LOU REED: The people just have to die for the music. People are dying for everything else, so why not the music? Die for it. Isn’t it pretty? Wouldn’t you die for something pretty?Legs McNeil and Gillian McCain, Please Kill Me (Did everyone else know that Nico and Alain Delon had a child together? Because I did not.)

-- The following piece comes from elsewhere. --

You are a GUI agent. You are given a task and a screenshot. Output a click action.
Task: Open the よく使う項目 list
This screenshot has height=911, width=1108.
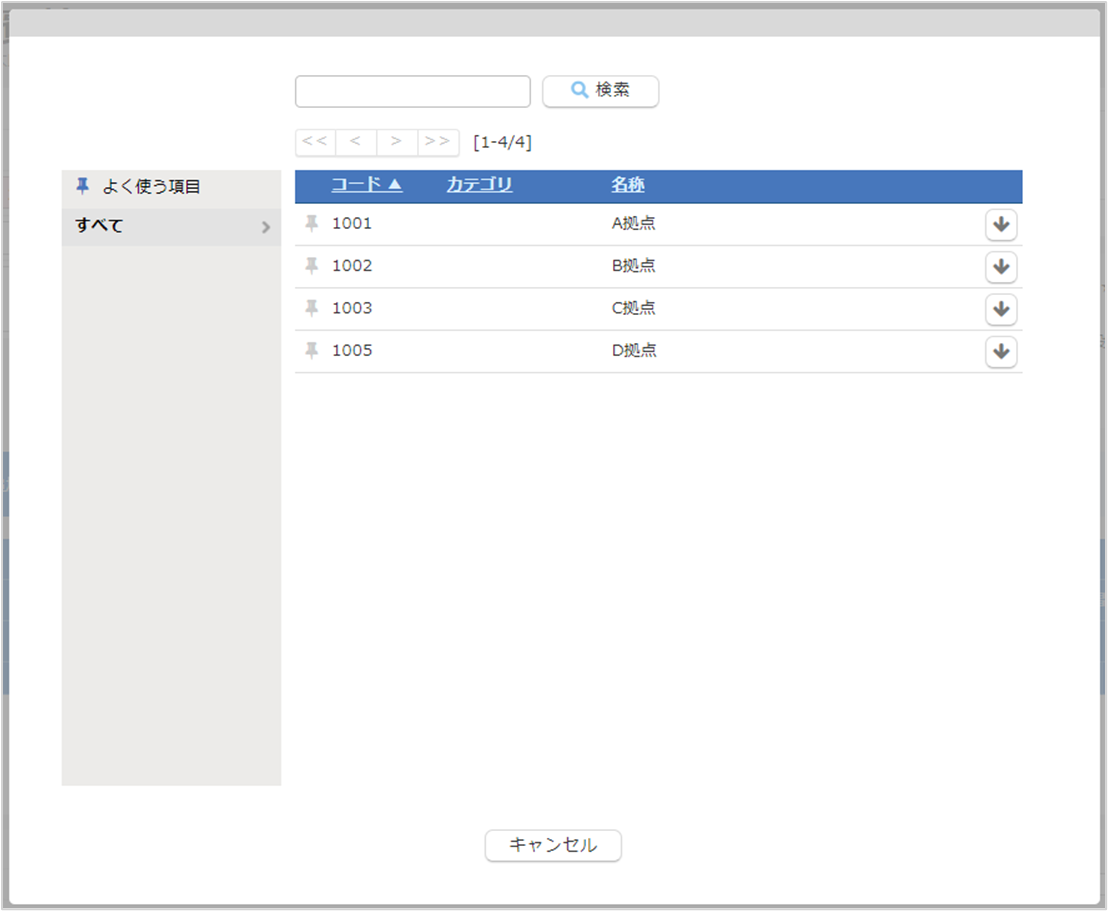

ROSEBUD: When Andy Warhol swanned into the Cafe Bizarre with his crew you could tell he was hypnotized right off the bat. Image was all, and the Velvet Underground certainly had it. I could not believe all these tourists were sitting there drinking their bubbly and listening to the Velvets going on about heroin and S&M. I’m sure the audience didn’t have a clue because the lyrics were fairly indecipherable. But I thought, This is great!Legs McNeil and Gillian McCain, Please Kill Me: The Uncensored Oral History of Punk
You assume you are not quite like others and that to understand others, to be with others, to love others, and to be loved by them, you need to think other thoughts than the ones that come naturally. To be with others you must be the opposite of who you are; to read others, you must read the opposite of what you see; to be somewhere, you must suspect you are or could be elsewhere. This is the irrealis-mood. You feel, you imagine, you think counterfactually, because writing speaks this disturbance, investigates it, because writing also perpetuates and consolidates it and hopes to make sense of it by giving it a form.Andre Aciman, “Parallax,” Alibis (This is the last one, I swear.)